The CJC was active before and during World War II in lobbying the government (with limited success) to open the borders to Jewish refugees fleeing Europe. After the war, over 1,100 child Holocaust survivors immigrated to Canada in the War Orphans Project, a refugee resettlement program administered by the CJC. The CJC also organized relief aid for Holocaust survivors who were being detained in Displaced Persons camps. Along with the efforts of Senator Arthur Roebuck and Rabbi Avraham Aharon Price, the CJC helped obtain the release of young, Jewish refugees from internment camps, bringing them to study in Toronto.

The Congress' dominant figure from 1939 to 1962 was its president, Samuel Bronfman who was elected president following Jacobs' death in 1938. During the Cold War at Bronfman's urging, the CJC expelled the United Jewish People's Order and other communist Jewish organizations in 1951. At the time, the UJPO was one of the largest Jewish fraternal organizations in Canada. It would not be readmitted to the CJC until 1995.

In 1967, the CJC gifted approximately 7,000 volumes of rare Judaica to the National Library on behalf of the Canadian Jewish community in honour of the Canadian Centennial.

One of the initiatives sponsored by the CJC was the International Jewish Correspondence, founded in 1978, whose goal was to link Jews around the world as pen-pals. With the rise of the internet in the 1990s, IJC became less active and had folded by 2002. The organization also provided addresses for Jews living in Arab and Soviet Bloc countries as well as Jewish prisoners who were put in contact with others in the same situation. Jewish people from nearly 20 countries participated in the initiative, including those with declining Jewish populations such as Estonia, Morocco and Zimbabwe.

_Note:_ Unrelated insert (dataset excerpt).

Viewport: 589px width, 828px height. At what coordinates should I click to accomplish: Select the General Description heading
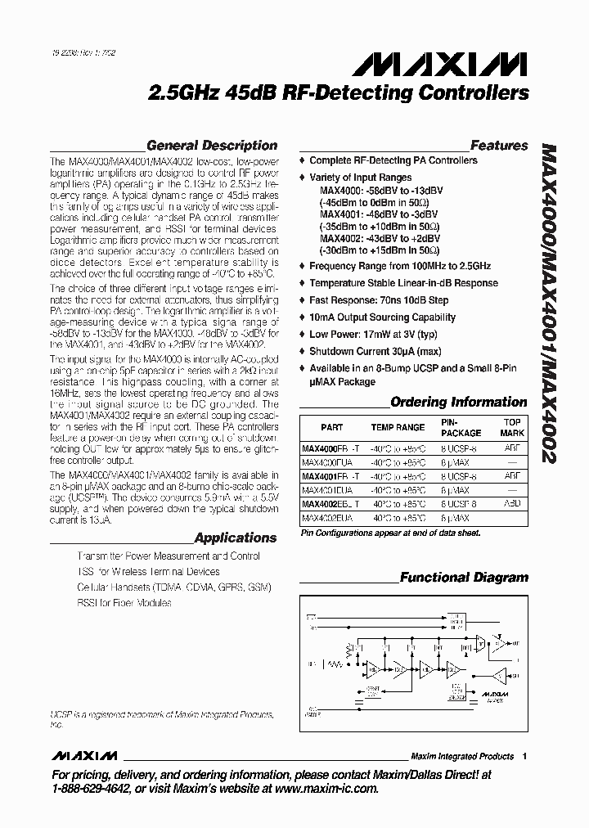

===Later history and disbandment===
In its later decades, the CJC launched campaigns to pressure the Soviet Union to allow Jewish emigration, to pressure the Canadian government to prosecute Nazi war criminals who had settled in Canada, and to enact and use hate crimes legislation against antisemites and Holocaust deniers such as Ernst Zündel. The CJC actively opposed Quebec separatism in the 1990s and formed a national coalition of Canada's Italian, Greek and Jewish communities during the debate on the Charlottetown Accord. The CJC also worked to promote tolerance and understanding between religious and ethnic groups, promote anti-racist work and other campaigns.

In 2006, the Ontario branch of the CJC challenged the inclusion of the book "Three Wishes: Palestinian and Israeli Children Speak" by Canadian Author Deborah Ellis in Schools due to glorification of suicide bombing and misrepresenting Israelis, these challenges were disputed but ultimately resulted in the restriction of the book from 5 school boards within Canada, with school libraries refusing the book to students who requested it. Protests from freedom to read organisations like the Ontario Library Association ultimately failed.

The CJC introduced significant changes to its internal organization in June 2007. The previous system of electing representatives to the Board of Directors was discarded, and a new system was introduced wherein Board members were chosen by indirect elections from "regional Congress representatives" and "delegates from Jewish federations." Congress CEO Bernie Farber supported the change, arguing it would streamline a complicated process. Others argued that the new system would give disproportionate power to the Canadian Council for Israel and Jewish Advocacy. One individual, described by The Canadian Jewish News as a "close observer of Congress", argued that CIJA was "stacking the deck" in a bid to take over the CJC.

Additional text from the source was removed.